Begin Provided data

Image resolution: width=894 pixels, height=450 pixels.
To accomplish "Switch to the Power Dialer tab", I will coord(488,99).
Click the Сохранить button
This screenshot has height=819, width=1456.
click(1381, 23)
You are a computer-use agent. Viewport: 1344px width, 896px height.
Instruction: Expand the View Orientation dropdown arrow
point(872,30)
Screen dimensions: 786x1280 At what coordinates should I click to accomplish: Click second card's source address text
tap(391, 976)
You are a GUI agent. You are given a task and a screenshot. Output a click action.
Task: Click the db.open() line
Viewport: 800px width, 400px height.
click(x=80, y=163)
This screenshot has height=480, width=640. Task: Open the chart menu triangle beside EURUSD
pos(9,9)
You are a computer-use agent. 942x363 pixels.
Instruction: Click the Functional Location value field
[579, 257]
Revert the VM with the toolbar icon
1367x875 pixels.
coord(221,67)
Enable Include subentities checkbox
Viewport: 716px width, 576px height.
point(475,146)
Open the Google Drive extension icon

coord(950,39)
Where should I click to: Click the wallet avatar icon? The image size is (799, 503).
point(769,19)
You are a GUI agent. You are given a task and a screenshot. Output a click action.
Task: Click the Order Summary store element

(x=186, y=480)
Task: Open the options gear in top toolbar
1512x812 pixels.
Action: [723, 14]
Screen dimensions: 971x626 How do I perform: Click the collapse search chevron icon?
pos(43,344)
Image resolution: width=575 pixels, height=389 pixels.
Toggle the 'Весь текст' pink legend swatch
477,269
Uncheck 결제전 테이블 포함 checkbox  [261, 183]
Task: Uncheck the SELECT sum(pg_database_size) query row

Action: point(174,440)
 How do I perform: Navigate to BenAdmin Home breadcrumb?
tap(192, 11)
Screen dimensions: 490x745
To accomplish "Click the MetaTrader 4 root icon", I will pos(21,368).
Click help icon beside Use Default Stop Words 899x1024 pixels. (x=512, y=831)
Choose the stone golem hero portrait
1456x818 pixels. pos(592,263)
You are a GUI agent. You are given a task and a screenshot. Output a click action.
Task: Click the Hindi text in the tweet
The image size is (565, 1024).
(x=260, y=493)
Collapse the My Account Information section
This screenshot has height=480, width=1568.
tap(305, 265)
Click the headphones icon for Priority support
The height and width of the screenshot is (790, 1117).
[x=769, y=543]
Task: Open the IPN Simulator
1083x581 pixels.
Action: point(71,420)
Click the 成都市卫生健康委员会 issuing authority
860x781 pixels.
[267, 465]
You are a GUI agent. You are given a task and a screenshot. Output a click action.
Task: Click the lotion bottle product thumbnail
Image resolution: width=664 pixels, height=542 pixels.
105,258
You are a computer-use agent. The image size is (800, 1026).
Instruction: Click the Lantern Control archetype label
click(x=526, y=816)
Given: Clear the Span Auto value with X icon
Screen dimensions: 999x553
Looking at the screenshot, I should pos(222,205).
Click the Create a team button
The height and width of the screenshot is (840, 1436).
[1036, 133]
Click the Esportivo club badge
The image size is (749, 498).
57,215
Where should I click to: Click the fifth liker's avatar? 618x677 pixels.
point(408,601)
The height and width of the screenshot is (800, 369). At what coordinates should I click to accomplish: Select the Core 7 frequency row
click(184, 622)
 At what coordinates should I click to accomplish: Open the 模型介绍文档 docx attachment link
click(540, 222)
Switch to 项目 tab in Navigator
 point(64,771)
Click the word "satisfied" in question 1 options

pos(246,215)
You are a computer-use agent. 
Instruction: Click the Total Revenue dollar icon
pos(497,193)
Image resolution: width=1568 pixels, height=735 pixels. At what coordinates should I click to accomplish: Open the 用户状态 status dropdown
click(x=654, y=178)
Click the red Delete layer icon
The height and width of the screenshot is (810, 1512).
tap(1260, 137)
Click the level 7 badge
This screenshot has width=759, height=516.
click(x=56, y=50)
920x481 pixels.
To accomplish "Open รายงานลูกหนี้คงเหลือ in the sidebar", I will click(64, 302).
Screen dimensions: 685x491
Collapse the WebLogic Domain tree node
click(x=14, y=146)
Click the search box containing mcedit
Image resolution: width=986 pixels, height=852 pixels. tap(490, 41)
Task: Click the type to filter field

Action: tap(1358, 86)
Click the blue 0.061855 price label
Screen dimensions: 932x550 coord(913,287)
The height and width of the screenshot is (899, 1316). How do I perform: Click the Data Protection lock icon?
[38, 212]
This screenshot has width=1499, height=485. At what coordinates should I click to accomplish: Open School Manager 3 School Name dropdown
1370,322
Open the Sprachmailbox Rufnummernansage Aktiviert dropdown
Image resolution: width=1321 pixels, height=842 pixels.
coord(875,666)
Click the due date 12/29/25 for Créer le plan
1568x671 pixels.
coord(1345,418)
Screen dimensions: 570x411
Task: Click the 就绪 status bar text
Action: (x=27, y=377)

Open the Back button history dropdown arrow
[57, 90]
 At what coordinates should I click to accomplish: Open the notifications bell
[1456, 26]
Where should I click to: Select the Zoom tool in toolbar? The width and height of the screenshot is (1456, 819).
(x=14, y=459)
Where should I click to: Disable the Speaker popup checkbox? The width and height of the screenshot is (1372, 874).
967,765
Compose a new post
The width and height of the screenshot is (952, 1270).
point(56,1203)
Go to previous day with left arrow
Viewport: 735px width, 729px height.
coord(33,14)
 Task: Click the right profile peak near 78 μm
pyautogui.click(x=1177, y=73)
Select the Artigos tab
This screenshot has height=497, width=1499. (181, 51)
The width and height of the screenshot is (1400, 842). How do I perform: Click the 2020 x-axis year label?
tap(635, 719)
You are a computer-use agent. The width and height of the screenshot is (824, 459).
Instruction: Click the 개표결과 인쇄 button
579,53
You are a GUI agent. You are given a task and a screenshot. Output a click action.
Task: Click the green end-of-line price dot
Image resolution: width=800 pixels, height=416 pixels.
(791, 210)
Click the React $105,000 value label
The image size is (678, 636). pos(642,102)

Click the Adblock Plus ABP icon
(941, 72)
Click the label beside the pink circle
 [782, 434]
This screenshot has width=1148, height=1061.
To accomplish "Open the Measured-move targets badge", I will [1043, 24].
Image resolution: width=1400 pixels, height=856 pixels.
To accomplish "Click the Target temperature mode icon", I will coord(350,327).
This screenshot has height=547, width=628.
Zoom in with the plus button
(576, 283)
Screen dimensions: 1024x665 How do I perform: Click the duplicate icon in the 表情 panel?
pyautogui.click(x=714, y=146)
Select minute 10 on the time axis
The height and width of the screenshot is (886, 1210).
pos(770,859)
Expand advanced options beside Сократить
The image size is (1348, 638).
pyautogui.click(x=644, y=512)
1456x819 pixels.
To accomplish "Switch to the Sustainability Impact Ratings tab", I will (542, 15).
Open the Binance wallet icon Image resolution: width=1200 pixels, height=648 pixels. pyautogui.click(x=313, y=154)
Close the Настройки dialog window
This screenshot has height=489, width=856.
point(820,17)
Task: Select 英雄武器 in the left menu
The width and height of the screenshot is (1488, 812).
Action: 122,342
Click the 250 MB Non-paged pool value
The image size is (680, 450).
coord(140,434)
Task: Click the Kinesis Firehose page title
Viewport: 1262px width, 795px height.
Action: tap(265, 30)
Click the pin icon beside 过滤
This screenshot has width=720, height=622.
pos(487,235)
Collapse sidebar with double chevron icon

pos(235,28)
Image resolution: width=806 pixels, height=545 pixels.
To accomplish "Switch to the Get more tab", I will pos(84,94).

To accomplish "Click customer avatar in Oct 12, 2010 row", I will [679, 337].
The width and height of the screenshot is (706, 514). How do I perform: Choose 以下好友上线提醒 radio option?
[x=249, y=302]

End Provided data

**Challenge:** Rewrite the lines beginning at the one that contains "Click the React $105,000 value label" and ending after the one that contains "pyautogui.click(x=644, y=512)", replacing "pink circle" with "green circle" and leaving everything else unchanged.

**Answer to this problem:**
Click the React $105,000 value label
The image size is (678, 636). pos(642,102)

Click the Adblock Plus ABP icon
(941, 72)
Click the label beside the green circle
 [782, 434]
This screenshot has width=1148, height=1061.
To accomplish "Open the Measured-move targets badge", I will [1043, 24].
Image resolution: width=1400 pixels, height=856 pixels.
To accomplish "Click the Target temperature mode icon", I will coord(350,327).
This screenshot has height=547, width=628.
Zoom in with the plus button
(576, 283)
Screen dimensions: 1024x665 How do I perform: Click the duplicate icon in the 表情 panel?
pyautogui.click(x=714, y=146)
Select minute 10 on the time axis
The height and width of the screenshot is (886, 1210).
pos(770,859)
Expand advanced options beside Сократить
The image size is (1348, 638).
pyautogui.click(x=644, y=512)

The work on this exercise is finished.